The entries that follow should be reproduced exactly, with no images carried over.

★ ★ ★ ★ ★

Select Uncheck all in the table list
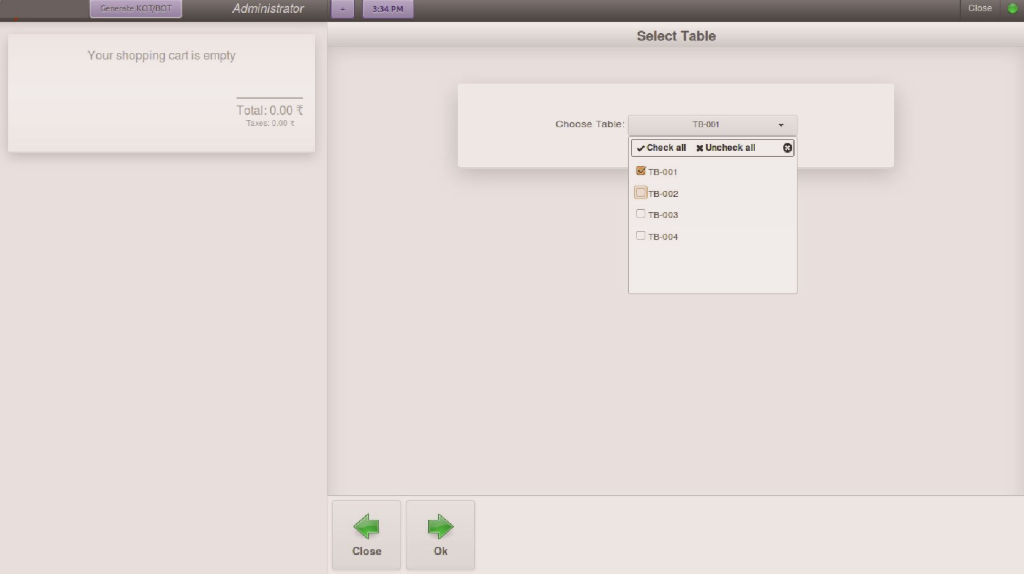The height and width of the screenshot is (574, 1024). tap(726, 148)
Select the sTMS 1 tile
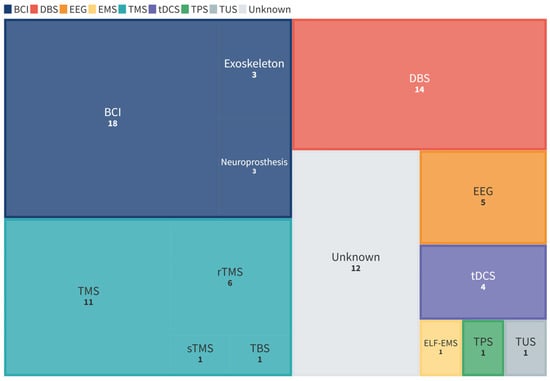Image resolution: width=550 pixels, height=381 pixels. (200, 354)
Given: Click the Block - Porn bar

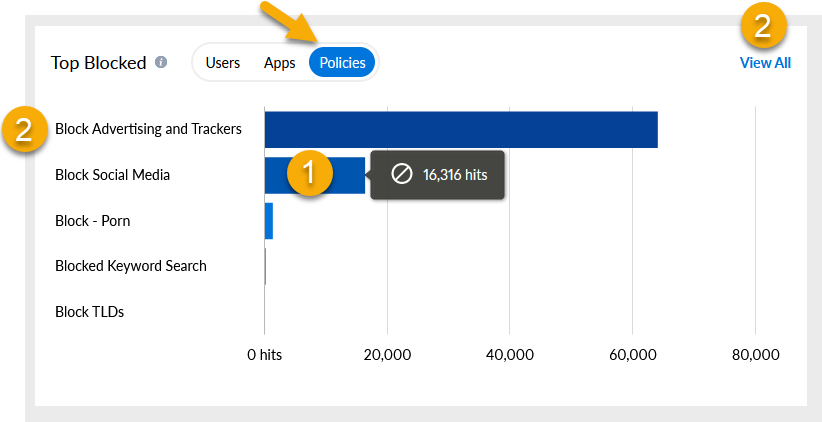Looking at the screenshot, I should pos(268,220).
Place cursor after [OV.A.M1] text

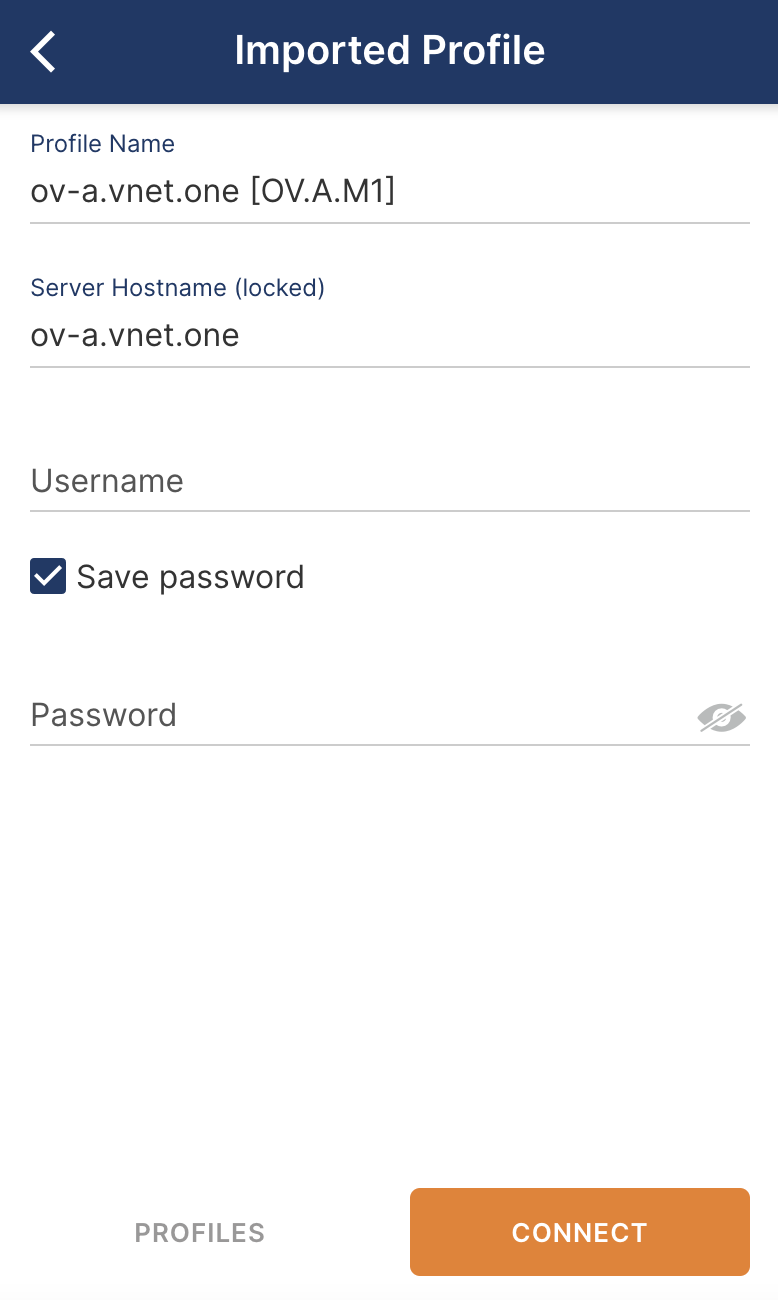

★ ★ ★ ★ ★

> [ANSWER SPACE]:
Select Uncheck all in the table list
The height and width of the screenshot is (574, 1024). tap(726, 148)
Select the sTMS 1 tile
Image resolution: width=550 pixels, height=381 pixels. (200, 354)
Given: Click the Block - Porn bar

Looking at the screenshot, I should pos(268,220).
Place cursor after [OV.A.M1] text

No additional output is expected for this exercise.